Work to complete. Stop at the line containing "Given: Enable Computeraudio teilen switch": repeat exactly every line of the entries below from the first up to it, plus that line, with pictures omitted.

Saved data entries
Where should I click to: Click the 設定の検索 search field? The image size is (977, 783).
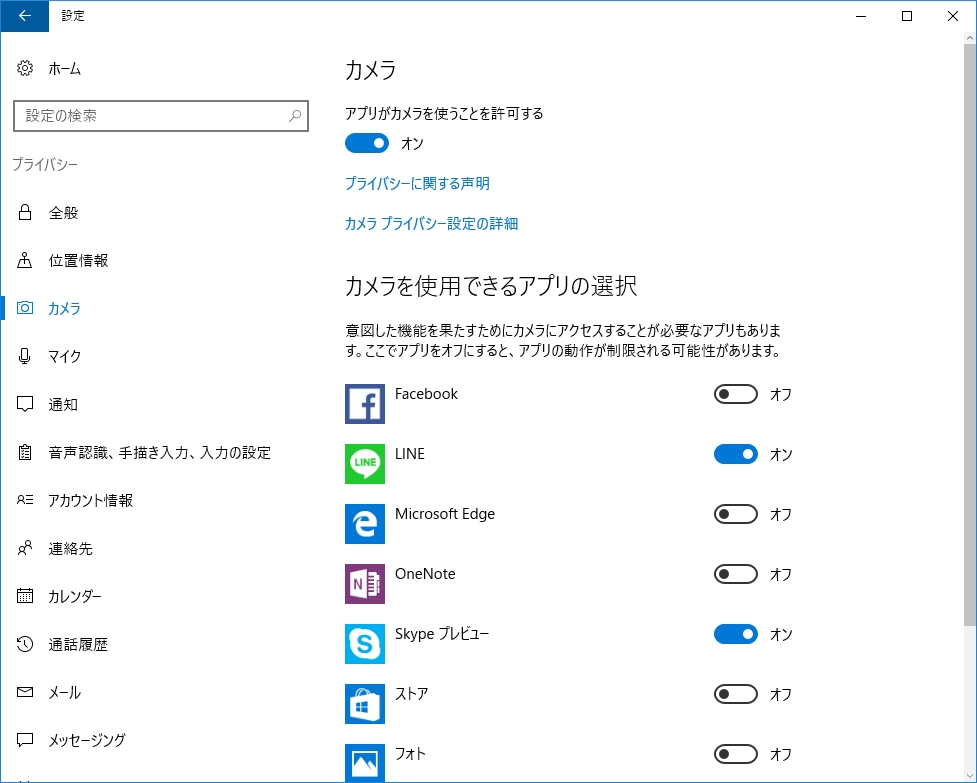160,116
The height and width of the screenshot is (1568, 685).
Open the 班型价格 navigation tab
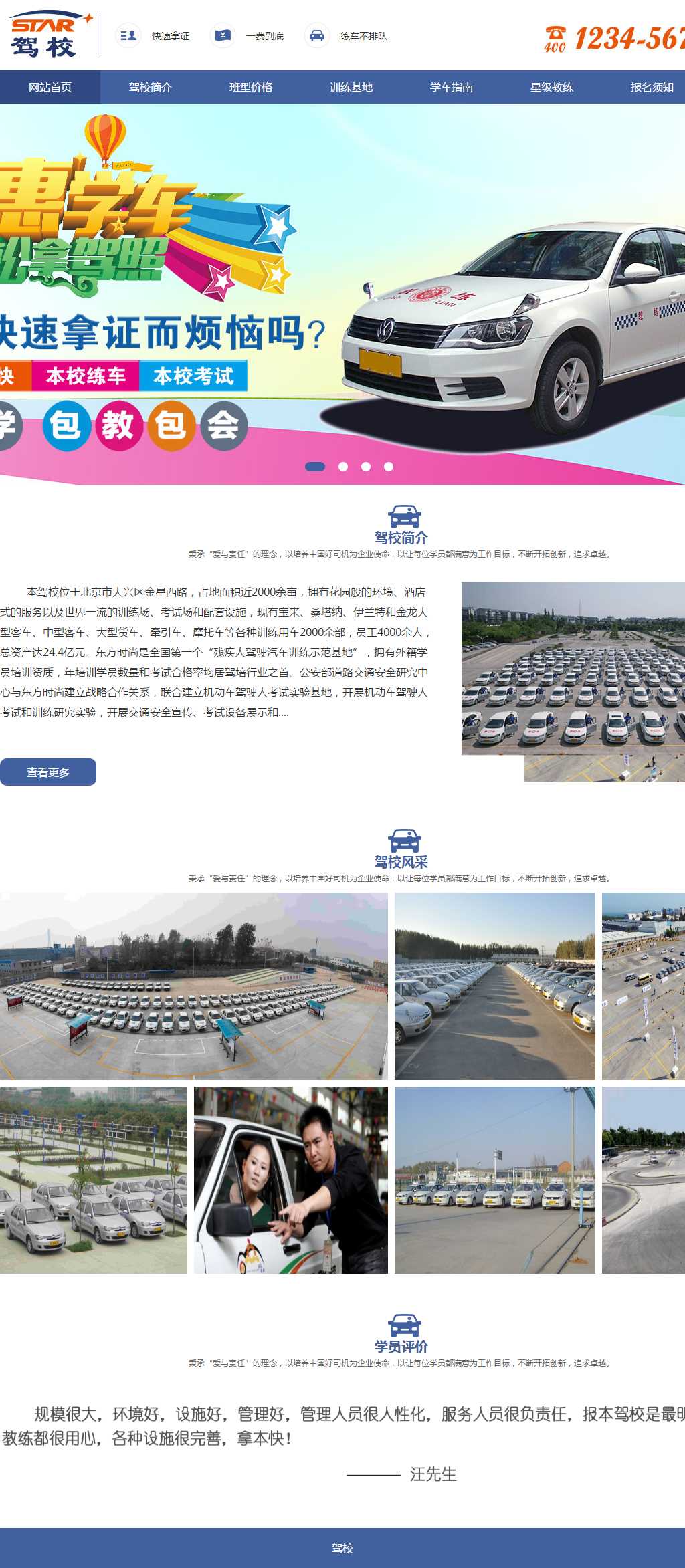(x=251, y=87)

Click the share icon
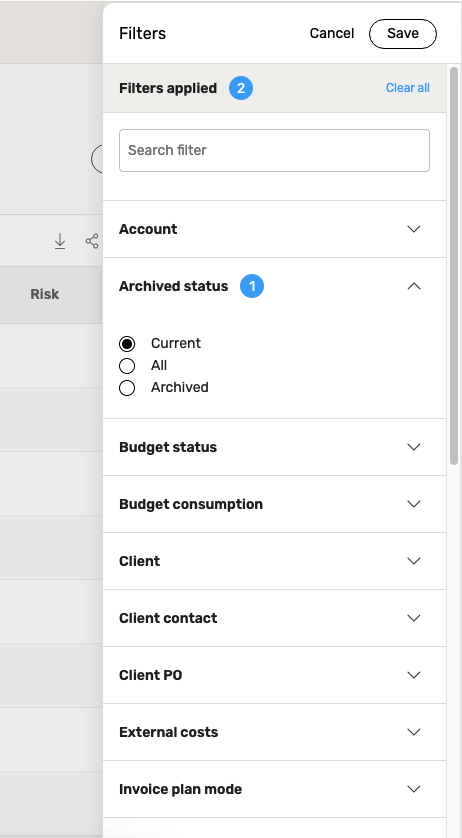click(x=92, y=241)
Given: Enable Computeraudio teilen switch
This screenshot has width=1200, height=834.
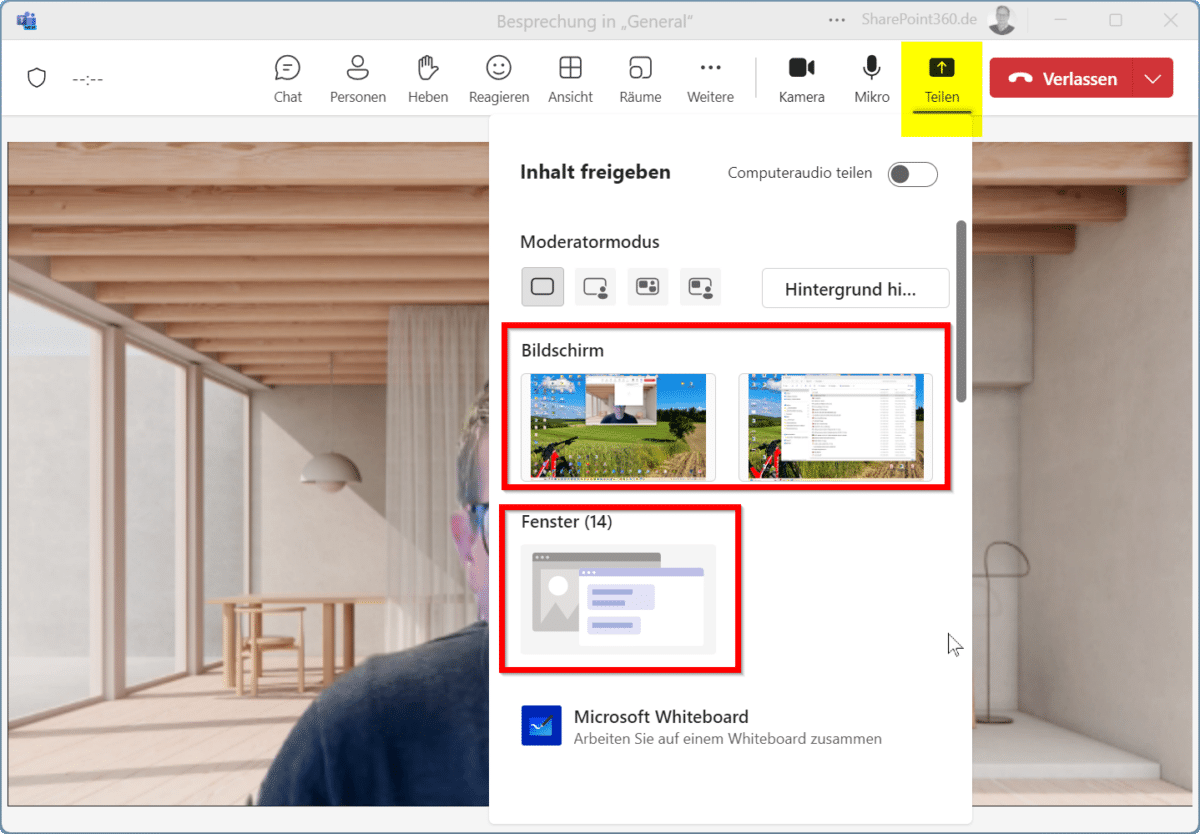Looking at the screenshot, I should [913, 174].
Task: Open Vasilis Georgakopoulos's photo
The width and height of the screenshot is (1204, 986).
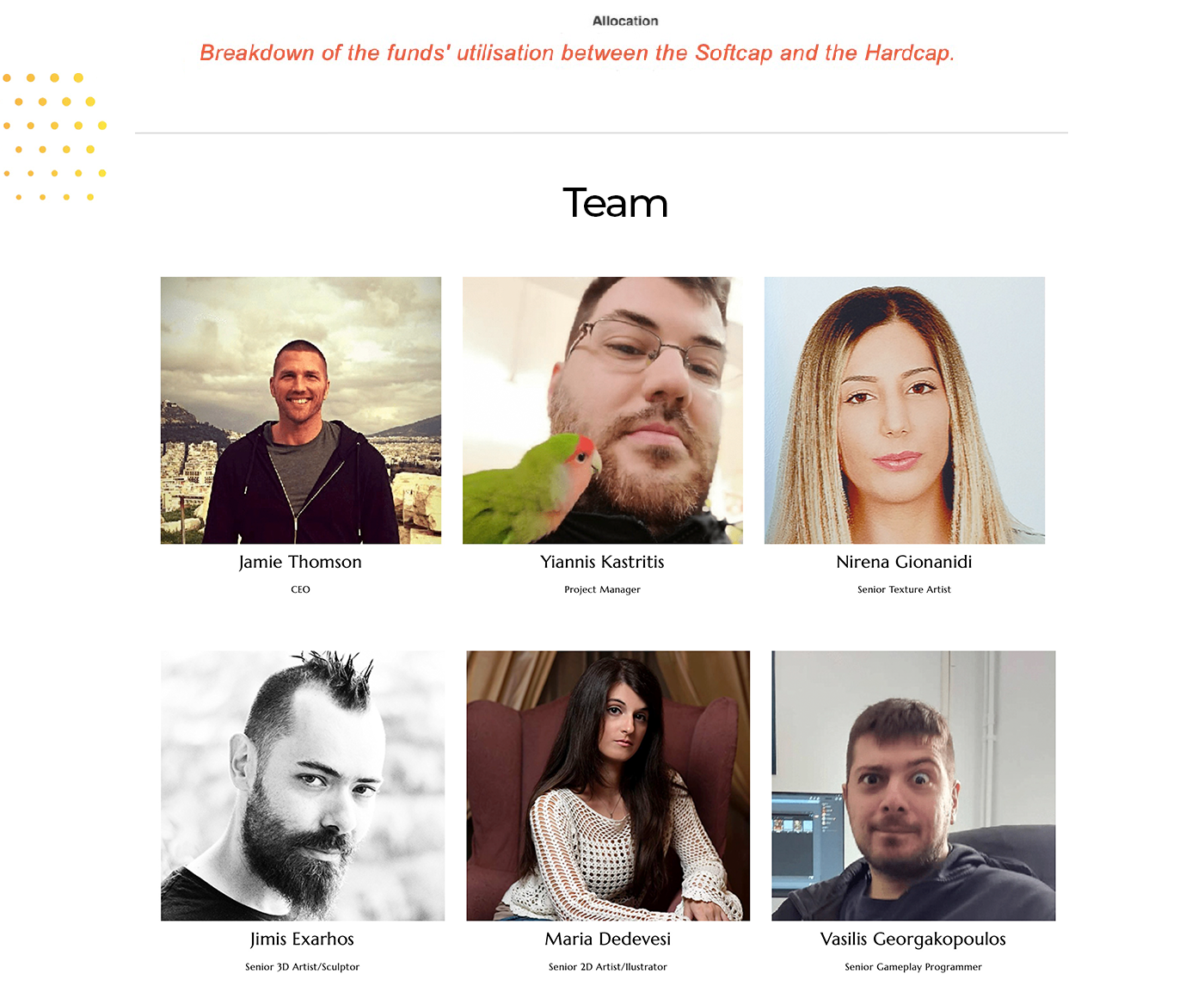Action: [913, 786]
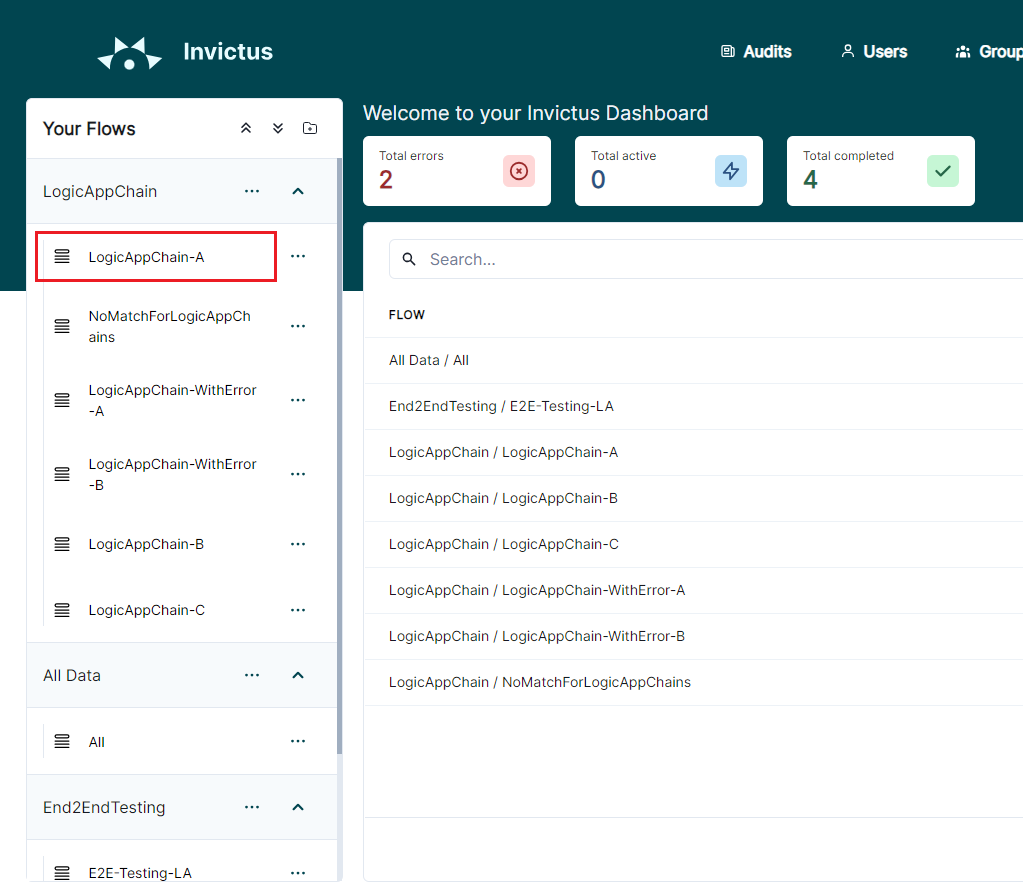Collapse the LogicAppChain folder
The image size is (1023, 895).
(x=298, y=191)
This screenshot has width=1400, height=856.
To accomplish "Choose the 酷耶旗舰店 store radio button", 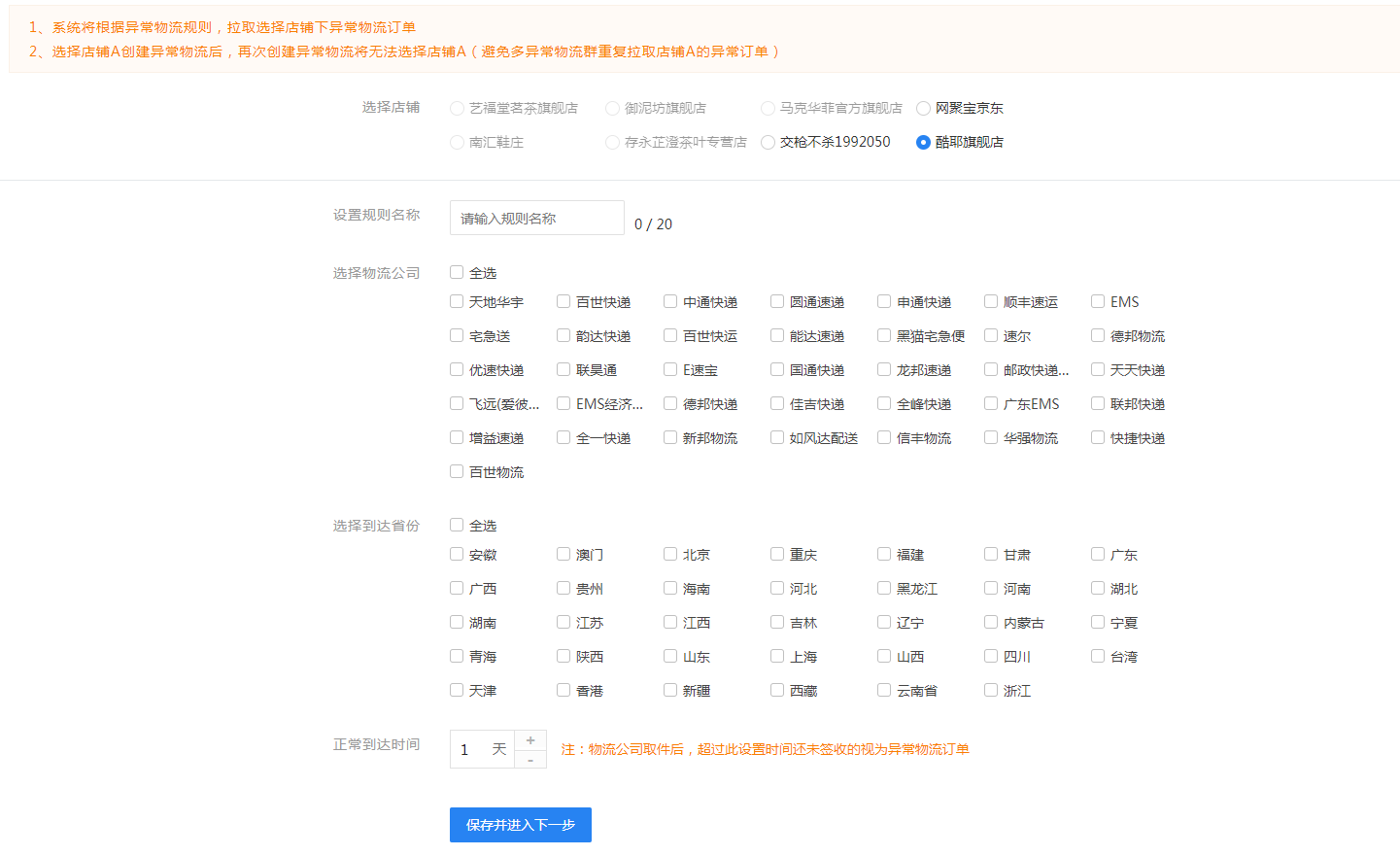I will [x=923, y=142].
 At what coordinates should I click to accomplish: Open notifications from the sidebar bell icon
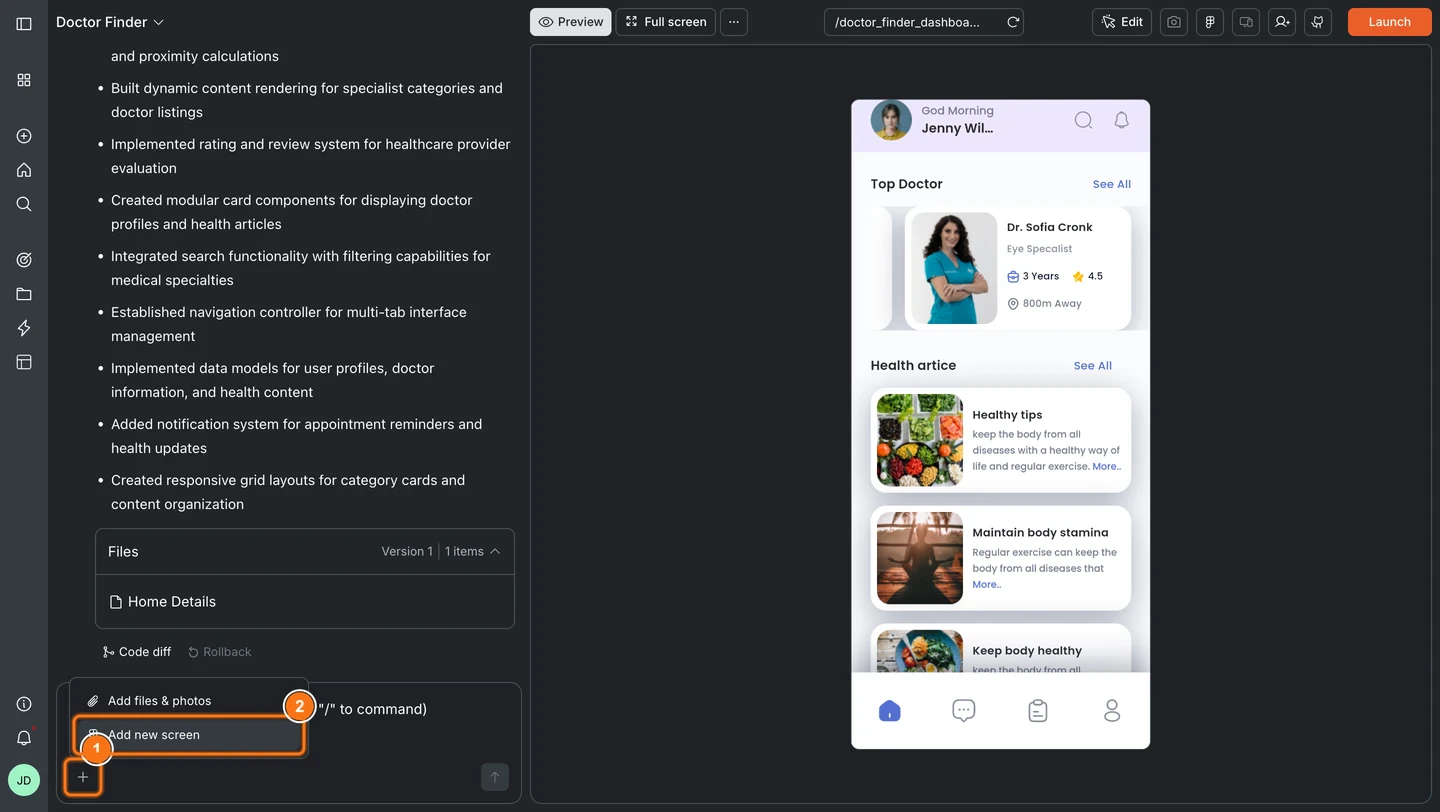[x=23, y=737]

Solution to this task.
Where should I click to: Click the 設定の検索 search field? The image size is (977, 783).
160,116
The height and width of the screenshot is (1568, 685).
Open the 班型价格 navigation tab
(x=251, y=87)

Click the share icon
click(x=92, y=241)
Given: Enable Computeraudio teilen switch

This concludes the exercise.